La congresista republicana por Florida María Elvira Salazar lanzó un llamado directo y sin matices al exilio cubano para que rompa completamente cualquier tipo de relación con el régimen de La Habana, al considerar que los vínculos económicos y sociales desde el exterior contribuyen a mantener en el poder a la dictadura.
El pronunciamiento lo difundió a través de su cuenta en X y se inscribe en una narrativa de máxima presión contra el Gobierno cubano, en un momento que la legisladora describe como decisivo para el futuro político de la isla.
Un mensaje frontal: cortar remesas, viajes y cualquier “normalidad”
En su declaración, Salazar exhortó a los cubanos residentes fuera de la isla a dejar de enviar remesas, suspender viajes y cortar cualquier tipo de lazo económico o simbólico con Cuba. Según argumentó, cada dólar que entra al país y cada gesto que transmite una sensación de normalidad termina beneficiando al régimen y prolongando su permanencia en el poder.
«Este es el momento de parar todo: no más turismo, no más remesas, no más mecanismos que sigan financiando y sosteniendo a la dictadura», destacó la legisladora por el Distrito 27 de Florida.

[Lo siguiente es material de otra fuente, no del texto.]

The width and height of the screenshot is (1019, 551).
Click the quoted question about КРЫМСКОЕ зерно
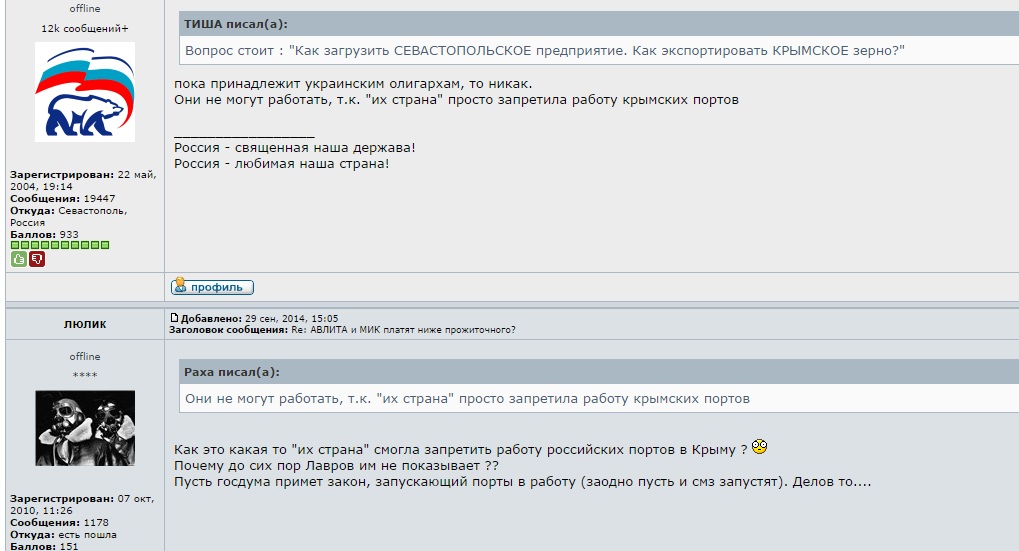point(545,51)
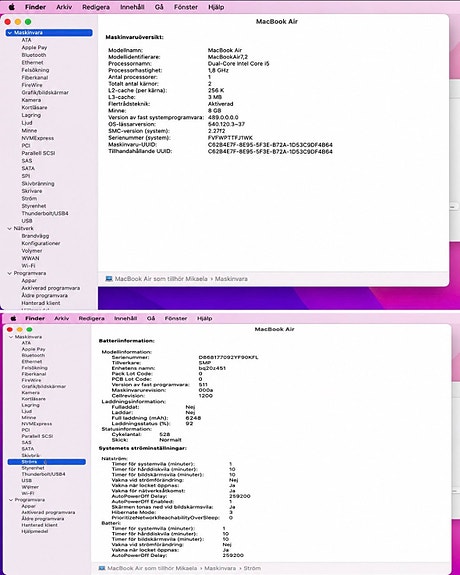Select Konfigurationer in the sidebar
This screenshot has height=575, width=460.
(x=41, y=243)
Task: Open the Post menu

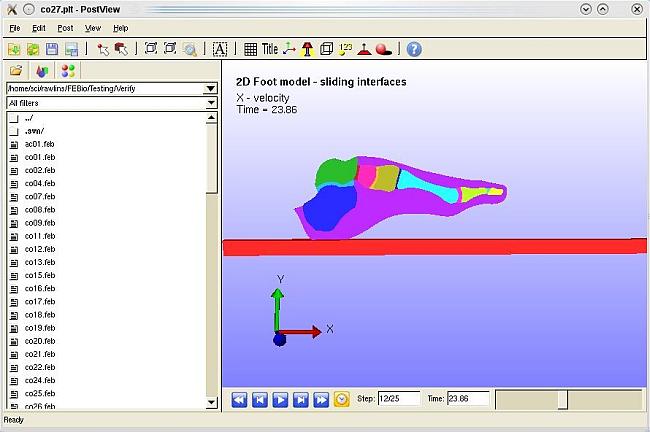Action: pyautogui.click(x=65, y=28)
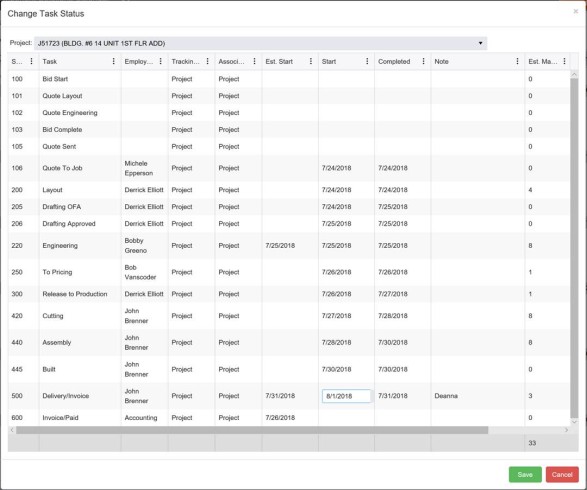
Task: Click the Start date field for Delivery/Invoice
Action: (x=346, y=396)
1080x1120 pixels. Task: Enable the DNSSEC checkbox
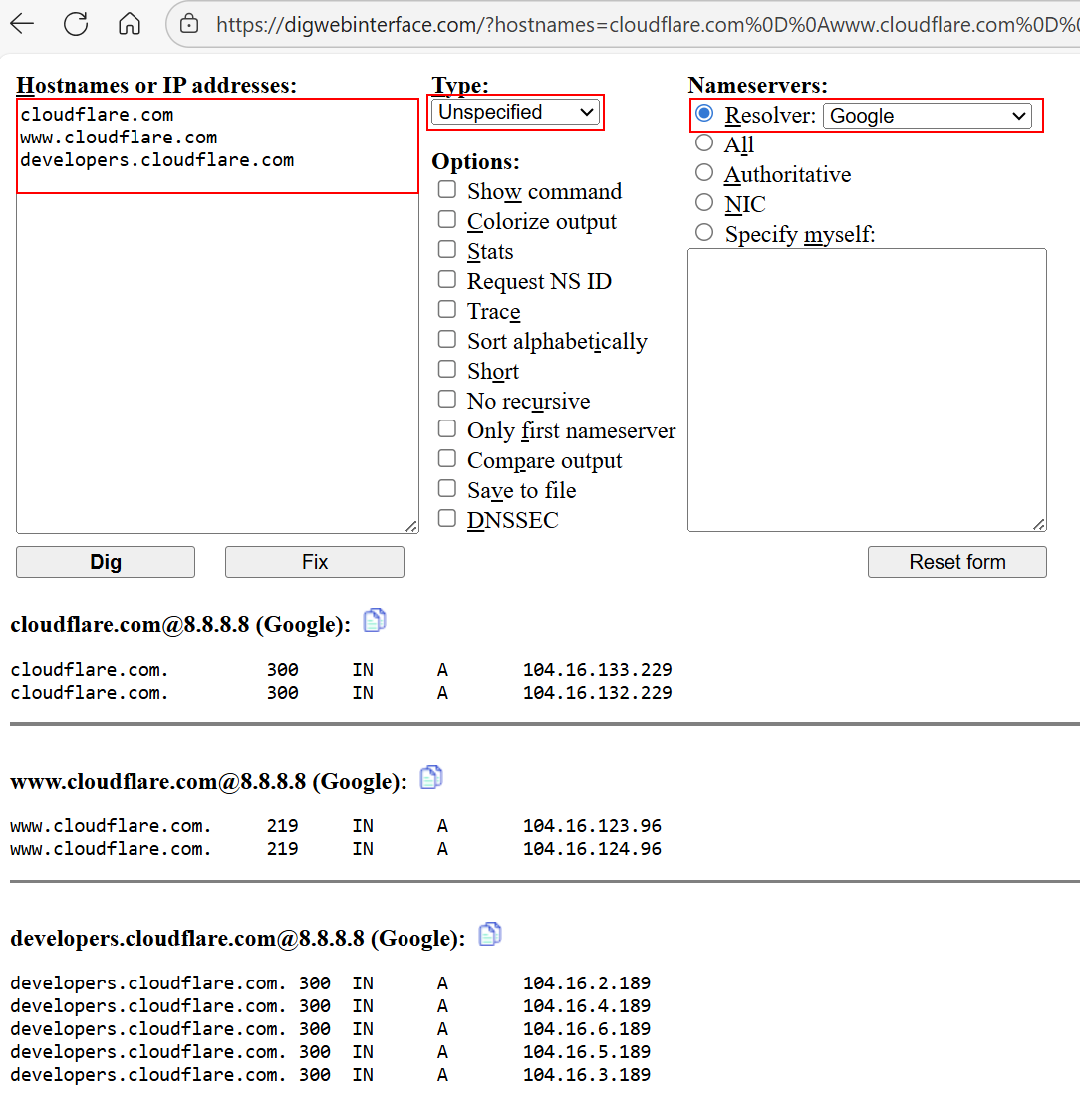coord(447,519)
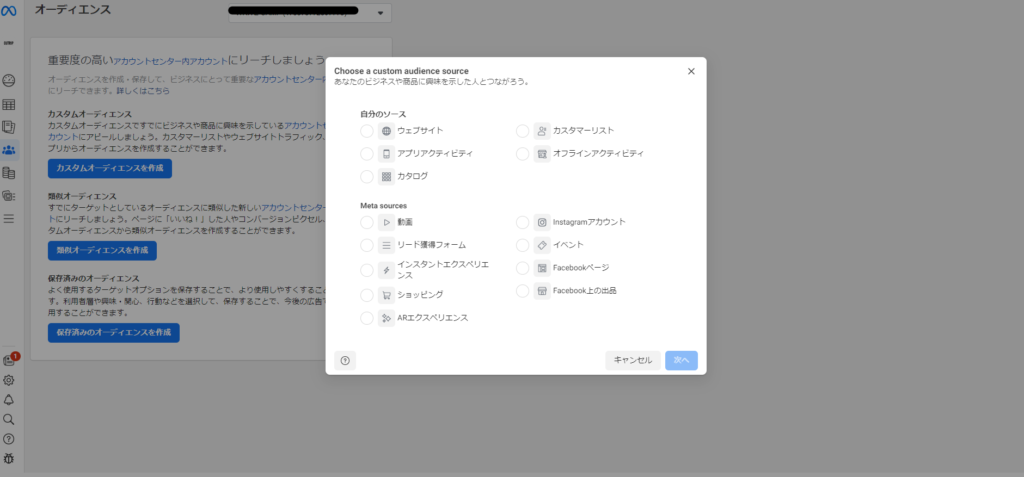Click the キャンセル button
This screenshot has width=1024, height=477.
[632, 361]
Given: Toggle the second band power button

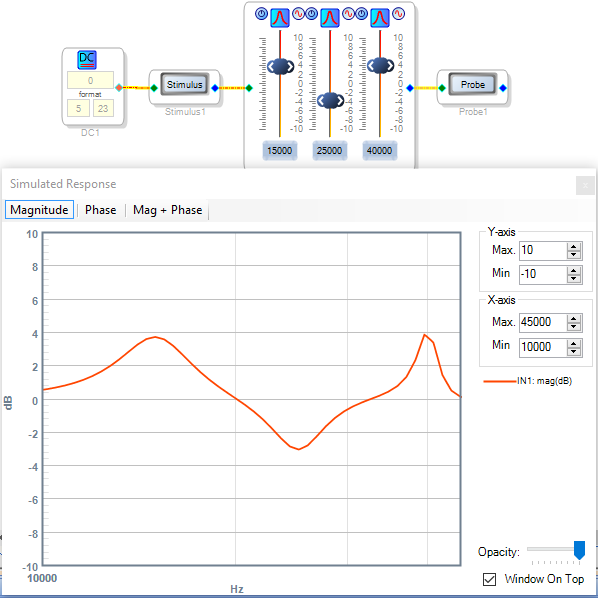Looking at the screenshot, I should click(x=312, y=14).
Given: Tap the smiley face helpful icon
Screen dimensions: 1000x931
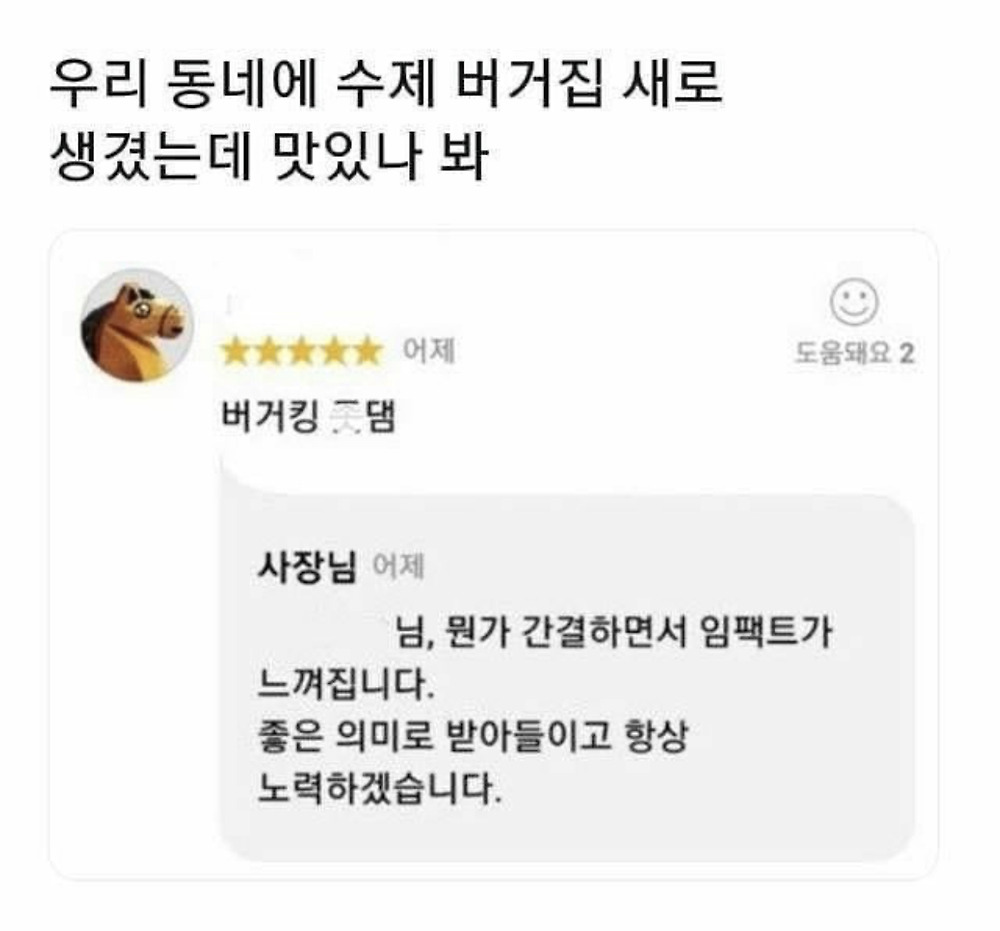Looking at the screenshot, I should click(x=854, y=302).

La congresista sostuvo que el sistema cubano controla los flujos económicos y que, por tanto, el dinero enviado desde el exterior no fortalece a la ciudadanía, sino a las estructuras estatales que sostienen a la dictadura.
“Cada dólar que entra mantiene viva la dictadura”
Uno de los ejes centrales del mensaje de Salazar es la idea de que la ayuda económica desde el exilio actúa como un salvavidas para el régimen. En su visión, remesas, turismo y viajes familiares no solo alivian la presión interna, sino que permiten al Gobierno cubano presentar una imagen de estabilidad que, según afirma, no se corresponde con la realidad social y política del país.
«Cada dólar, cada viaje y cada gesto de falsa normalidad prolonga la vida de un régimen criminal y condena al pueblo cubano a otros 60 años de miseria, represión y esclavitud», advirtió.
Desde esta perspectiva, la congresista plantea que cortar esos flujos económicos sería una forma de acelerar un cambio político al debilitar las bases financieras del sistema.
El costo humano del sacrificio
Salazar reconoció explícitamente el impacto emocional y humano que implicaría su llamado. Admitió que para muchas familias del exilio dejar de ayudar a padres, hijos o hermanos en Cuba supone un sacrificio profundo y doloroso.
«Y sí, lo entiendo: es devastador pensar en el hambre de una madre, en un hijo que necesita ayuda inmediata. Nadie es indiferente a ese dolor», recordó. No obstante, defendió que ese costo es necesario y que se trata de una decisión histórica entre continuar sosteniendo al régimen de forma indirecta o asumir un sacrificio temporal en favor de una transformación política duradera en la isla.
Un momento que califica como “decisivo” para Cuba
En su mensaje, la congresista afirmó que el exilio cubano se encuentra ante una coyuntura clave. Sin detallar plazos ni escenarios concretos, sugirió que las circunstancias actuales abren una oportunidad para presionar de manera más efectiva al régimen, siempre que el exilio actúe de forma cohesionada y firme.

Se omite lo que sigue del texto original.